Scientists from the University of Bristol have discovered that bumblebees have the ability to use ‘smelly footprints’ to make the distinction between their own scent, the scent of a relative and the scent of a stranger.
And by using this ability, bees can improve their success at finding good sources of food and avoid flowers that have already been visited and mined of nutrients by recognising who has been there previously.
Richard Pearce from the School of Biological Sciences, led the study alongside colleagues Dr Sean Rands and Dr Luca Giuggioli.
He said: “Bumblebees secrete a substance whenever they touch their feet to a surface, much like us leaving fingerprints on whatever we touch.
“Marks of this invisible substance can be detected by themselves and other bumblebees, and are referred to as scent-marks.
“We performed three separate experiments with bumblebees, where they were repeatedly exposed to rewarding and unrewarding flowers simultaneously that had footprints from different bees attached to them.”

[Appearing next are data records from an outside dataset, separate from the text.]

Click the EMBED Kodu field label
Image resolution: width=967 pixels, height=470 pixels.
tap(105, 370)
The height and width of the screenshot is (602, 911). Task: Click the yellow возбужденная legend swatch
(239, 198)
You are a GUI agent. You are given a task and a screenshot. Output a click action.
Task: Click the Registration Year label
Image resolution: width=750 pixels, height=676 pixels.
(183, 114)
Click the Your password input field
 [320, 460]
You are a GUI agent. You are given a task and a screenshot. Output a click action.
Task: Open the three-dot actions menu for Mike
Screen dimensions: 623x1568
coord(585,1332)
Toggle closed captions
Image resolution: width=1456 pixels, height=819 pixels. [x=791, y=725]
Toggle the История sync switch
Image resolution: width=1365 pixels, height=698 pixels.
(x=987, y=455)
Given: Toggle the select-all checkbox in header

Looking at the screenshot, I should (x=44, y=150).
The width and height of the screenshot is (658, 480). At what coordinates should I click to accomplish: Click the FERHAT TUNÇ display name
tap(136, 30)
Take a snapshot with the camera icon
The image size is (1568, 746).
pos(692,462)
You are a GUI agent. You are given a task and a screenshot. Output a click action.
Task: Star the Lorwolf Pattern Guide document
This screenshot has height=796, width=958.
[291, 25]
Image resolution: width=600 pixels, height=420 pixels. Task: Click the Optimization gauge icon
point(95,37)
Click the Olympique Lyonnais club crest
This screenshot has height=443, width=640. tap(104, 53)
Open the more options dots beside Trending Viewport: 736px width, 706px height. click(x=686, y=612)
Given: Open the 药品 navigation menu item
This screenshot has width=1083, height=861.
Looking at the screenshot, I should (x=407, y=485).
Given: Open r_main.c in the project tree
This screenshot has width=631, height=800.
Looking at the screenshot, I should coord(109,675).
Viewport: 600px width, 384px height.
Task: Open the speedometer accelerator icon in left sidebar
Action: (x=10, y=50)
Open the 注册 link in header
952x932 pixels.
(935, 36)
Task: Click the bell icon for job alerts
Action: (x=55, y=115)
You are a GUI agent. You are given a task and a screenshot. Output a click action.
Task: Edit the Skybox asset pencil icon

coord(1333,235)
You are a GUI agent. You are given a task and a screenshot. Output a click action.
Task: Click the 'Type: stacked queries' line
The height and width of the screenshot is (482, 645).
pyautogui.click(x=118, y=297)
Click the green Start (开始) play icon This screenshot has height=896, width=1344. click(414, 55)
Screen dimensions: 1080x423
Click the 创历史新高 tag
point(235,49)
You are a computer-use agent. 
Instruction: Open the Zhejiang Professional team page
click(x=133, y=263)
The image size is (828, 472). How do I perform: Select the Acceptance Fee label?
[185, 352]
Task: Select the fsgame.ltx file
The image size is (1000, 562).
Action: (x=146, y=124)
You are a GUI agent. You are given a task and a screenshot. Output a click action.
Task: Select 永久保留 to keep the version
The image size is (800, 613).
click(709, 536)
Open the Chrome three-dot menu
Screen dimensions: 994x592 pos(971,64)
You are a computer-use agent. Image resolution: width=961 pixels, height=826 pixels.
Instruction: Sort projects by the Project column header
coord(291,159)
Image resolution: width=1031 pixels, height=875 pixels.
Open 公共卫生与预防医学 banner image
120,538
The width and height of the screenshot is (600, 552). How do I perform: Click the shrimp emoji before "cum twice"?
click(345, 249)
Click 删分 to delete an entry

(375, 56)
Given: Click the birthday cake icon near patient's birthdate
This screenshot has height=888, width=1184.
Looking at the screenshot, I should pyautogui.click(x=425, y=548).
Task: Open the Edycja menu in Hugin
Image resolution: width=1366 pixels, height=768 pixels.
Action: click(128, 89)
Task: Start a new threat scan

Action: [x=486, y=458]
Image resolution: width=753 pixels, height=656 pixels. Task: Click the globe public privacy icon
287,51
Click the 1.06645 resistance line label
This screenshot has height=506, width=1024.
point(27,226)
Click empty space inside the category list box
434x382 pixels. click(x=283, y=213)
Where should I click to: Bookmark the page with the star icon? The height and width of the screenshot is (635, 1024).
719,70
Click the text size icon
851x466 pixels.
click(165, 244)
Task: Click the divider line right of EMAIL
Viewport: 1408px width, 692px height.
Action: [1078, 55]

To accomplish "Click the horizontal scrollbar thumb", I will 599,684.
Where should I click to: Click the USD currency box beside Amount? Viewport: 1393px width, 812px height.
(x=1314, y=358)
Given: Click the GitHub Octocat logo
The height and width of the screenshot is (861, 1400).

Each flower type either carried scent-marks from bumblebees of differing relatedness (either their own marks, sisters from their nest, or strangers from another nest), or were unmarked.
They discovered that bees were able to distinguish between these four different flower types, showing that not only can bees tell the marks of their own nest mates from strangers, but also that they can discriminate between the smell of their own footprints and those of their nest mate sisters.
Richard Pearce added: “This is the first time it has been shown that bumblebees can tell the difference between their scent and the scent of their family members. This ability could help them to remember which flowers they have visited recently.
“Bumblebees are flexible learners and, as we have discovered, can detect whether or not it is they or a different bumblebee that has visited a flower recently. These impressive abilities allows them to be cleverer in their search for food, which will help them to be more successful.”
This work, published today in Scientific Reports, was funded by the EPSRC, through the Bristol Centre for Complexity Science.